The U.S. move also appears to have prompted recent action across the West: In January 2026, Argentina declared the Lebanese, Egyptian, and Jordanian chapters terrorist. This month, the Dutch parliament approved a motion to ban the organization, and is now exploring how it can ban terrorist organizations more quickly. An Irish MP criticized the fact that the Brotherhood is not "the subject of a suppression order" in the Republic of Ireland. She added that "this is in stark contrast to the action taken by the U.S. Department of State" and called the Muslim Brotherhood "a lethal organization determined to cast the net of its poisonous ideological extremism as far as possible into the heart of Western democracies." Prior to the U.S. move, Austria had banned the Brotherhood under 2021 anti-terrorism legislation; besides that, one city in Germany banned a single Brotherhood-affiliated organization in 2024 and France closed some mosques that support its ideology.

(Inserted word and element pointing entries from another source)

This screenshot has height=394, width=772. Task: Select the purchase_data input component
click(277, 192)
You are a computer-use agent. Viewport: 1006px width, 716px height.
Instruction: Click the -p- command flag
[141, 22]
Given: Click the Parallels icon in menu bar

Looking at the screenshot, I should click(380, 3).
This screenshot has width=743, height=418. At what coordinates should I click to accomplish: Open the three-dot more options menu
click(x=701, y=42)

The Muslim Brotherhood threat was underlined in the 2026 Annual Threat Assessment of the U.S. intelligence community, released this month. It stated: "The spread of Islamist ideology – in some cases led by individuals and organizations associated with the Muslim Brotherhood who have provided financial and other forms of material support to terrorist groups such as HAMAS and Hizballah – poses a fundamental threat to freedom and foundational principles that underpin Western Civilization. Violent networks, including supporters of Al-Qaeda and ISIS, often use appeals to Islamist identities and ideology to fuel recruiting and financial support for terrorist groups and individuals around the world. At the extreme end are groups that endorse the violent imposition of Sharia in governance, directly undermining fundamental Western freedoms of speech and religion, with the ultimate aim of establishing an Islamist caliphate. There are growing examples of this in various European countries such as Austria, Germany, and the UK. The designation of Muslim Brotherhood chapters that fund and promote violence as Foreign Terrorist Organizations (FTOs) is a mechanism to secure Americans against this threat."